+++ INPUT
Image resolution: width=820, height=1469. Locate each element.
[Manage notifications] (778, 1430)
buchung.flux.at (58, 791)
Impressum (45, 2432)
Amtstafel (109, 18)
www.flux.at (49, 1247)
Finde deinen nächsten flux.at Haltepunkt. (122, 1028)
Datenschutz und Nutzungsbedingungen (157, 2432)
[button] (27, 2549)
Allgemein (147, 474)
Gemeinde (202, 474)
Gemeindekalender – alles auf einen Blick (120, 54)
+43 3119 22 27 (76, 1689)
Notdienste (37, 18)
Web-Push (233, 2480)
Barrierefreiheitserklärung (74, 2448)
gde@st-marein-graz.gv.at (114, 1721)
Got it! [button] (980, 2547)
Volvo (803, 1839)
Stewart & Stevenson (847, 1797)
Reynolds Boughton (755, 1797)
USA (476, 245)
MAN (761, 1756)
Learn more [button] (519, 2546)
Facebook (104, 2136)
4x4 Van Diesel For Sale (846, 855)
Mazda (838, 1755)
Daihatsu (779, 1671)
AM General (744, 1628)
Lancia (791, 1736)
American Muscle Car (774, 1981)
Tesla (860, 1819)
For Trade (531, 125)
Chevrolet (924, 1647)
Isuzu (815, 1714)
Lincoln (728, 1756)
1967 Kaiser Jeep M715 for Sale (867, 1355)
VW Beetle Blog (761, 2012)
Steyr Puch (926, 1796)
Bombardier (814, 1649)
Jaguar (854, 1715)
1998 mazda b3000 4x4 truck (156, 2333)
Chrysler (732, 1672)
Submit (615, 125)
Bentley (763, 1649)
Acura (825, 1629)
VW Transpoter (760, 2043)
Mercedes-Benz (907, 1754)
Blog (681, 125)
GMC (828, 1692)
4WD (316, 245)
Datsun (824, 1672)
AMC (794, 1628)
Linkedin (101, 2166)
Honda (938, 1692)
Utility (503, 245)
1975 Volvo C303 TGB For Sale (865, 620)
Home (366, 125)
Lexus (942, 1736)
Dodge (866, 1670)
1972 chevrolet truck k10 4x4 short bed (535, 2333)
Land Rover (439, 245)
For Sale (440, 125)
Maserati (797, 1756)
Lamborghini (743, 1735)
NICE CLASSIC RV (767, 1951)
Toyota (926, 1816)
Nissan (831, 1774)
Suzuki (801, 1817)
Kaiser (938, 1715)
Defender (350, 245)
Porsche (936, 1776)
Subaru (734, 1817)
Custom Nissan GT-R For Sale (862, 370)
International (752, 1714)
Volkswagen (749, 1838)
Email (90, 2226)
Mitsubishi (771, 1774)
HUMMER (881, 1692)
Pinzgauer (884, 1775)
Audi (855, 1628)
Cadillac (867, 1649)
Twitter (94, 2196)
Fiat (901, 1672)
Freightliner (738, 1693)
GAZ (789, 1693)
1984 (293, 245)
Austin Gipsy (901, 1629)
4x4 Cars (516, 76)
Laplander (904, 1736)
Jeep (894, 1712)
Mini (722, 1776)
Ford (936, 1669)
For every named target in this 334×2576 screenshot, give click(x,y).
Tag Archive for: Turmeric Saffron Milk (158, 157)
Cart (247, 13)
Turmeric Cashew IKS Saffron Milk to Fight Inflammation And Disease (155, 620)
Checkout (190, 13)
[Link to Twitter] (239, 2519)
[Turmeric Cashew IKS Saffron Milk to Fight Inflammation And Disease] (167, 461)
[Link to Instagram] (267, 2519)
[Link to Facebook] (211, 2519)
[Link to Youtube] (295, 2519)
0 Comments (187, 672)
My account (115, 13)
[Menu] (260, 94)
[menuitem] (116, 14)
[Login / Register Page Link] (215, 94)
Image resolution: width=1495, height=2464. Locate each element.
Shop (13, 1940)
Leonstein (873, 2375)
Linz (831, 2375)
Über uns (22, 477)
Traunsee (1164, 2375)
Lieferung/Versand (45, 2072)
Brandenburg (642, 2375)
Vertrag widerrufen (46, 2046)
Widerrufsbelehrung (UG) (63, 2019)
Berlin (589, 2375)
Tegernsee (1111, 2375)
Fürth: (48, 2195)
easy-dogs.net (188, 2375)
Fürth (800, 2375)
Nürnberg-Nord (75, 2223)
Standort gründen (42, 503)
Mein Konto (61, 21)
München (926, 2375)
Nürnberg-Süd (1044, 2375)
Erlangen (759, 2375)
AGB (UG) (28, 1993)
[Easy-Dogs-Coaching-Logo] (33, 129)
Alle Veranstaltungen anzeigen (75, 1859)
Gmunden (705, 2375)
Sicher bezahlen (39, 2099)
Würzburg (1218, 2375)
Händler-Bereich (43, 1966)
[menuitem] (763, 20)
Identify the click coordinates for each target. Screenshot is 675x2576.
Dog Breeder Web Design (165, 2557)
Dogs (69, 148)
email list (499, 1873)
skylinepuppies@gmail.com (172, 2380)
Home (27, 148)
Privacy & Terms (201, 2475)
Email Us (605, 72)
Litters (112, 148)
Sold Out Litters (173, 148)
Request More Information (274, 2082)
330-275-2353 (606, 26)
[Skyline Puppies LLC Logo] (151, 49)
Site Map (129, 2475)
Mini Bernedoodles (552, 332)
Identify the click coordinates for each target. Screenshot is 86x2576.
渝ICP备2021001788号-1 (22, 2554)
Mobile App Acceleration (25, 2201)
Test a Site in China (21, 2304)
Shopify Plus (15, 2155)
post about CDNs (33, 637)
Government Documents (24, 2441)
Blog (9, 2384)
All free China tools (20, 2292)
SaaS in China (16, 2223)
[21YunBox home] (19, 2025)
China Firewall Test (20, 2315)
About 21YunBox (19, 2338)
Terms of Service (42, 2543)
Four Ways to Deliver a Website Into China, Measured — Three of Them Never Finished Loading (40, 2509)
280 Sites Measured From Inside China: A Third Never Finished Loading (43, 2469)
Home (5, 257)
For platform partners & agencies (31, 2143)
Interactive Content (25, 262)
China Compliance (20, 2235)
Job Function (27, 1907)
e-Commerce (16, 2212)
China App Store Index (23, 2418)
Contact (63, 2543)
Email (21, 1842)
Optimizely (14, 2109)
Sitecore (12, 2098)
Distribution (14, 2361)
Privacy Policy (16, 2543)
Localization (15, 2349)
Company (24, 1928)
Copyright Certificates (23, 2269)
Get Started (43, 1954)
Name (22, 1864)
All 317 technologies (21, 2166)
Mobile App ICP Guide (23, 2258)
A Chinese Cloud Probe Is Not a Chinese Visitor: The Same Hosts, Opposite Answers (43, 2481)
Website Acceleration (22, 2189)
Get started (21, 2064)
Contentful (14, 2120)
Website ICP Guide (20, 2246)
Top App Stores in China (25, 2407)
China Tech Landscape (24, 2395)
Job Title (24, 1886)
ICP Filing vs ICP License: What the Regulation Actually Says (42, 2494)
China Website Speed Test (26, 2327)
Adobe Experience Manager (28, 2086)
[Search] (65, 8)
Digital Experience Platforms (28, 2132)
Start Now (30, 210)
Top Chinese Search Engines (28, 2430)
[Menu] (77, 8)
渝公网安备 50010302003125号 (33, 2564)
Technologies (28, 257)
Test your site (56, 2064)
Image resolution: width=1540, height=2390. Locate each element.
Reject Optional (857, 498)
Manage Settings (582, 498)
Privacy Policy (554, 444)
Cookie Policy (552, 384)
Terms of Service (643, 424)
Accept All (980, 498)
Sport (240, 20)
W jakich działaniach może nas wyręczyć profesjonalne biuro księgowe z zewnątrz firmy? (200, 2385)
++++++
WHAT TO WORK ON:
Repeat word for word the lines above that run from the line containing "e-Commerce (16, 2212)" through the line containing "Sport (240, 20)", both ends included, and nothing else.

SOLUTION TO THE PROBLEM:
e-Commerce (16, 2212)
China App Store Index (23, 2418)
Contact (63, 2543)
Email (21, 1842)
Optimizely (14, 2109)
Sitecore (12, 2098)
Distribution (14, 2361)
Privacy Policy (16, 2543)
Localization (15, 2349)
Company (24, 1928)
Copyright Certificates (23, 2269)
Get Started (43, 1954)
Name (22, 1864)
All 317 technologies (21, 2166)
Mobile App ICP Guide (23, 2258)
A Chinese Cloud Probe Is Not a Chinese Visitor: The Same Hosts, Opposite Answers (43, 2481)
Website Acceleration (22, 2189)
Get started (21, 2064)
Contentful (14, 2120)
Website ICP Guide (20, 2246)
Top App Stores in China (25, 2407)
China Tech Landscape (24, 2395)
Job Title (24, 1886)
ICP Filing vs ICP License: What the Regulation Actually Says (42, 2494)
China Website Speed Test (26, 2327)
Adobe Experience Manager (28, 2086)
[Search] (65, 8)
Digital Experience Platforms (28, 2132)
Start Now (30, 210)
Top Chinese Search Engines (28, 2430)
[Menu] (77, 8)
渝公网安备 50010302003125号 (33, 2564)
Technologies (28, 257)
Test your site (56, 2064)
Image resolution: width=1540, height=2390. Locate each element.
Reject Optional (857, 498)
Manage Settings (582, 498)
Privacy Policy (554, 444)
Cookie Policy (552, 384)
Terms of Service (643, 424)
Accept All (980, 498)
Sport (240, 20)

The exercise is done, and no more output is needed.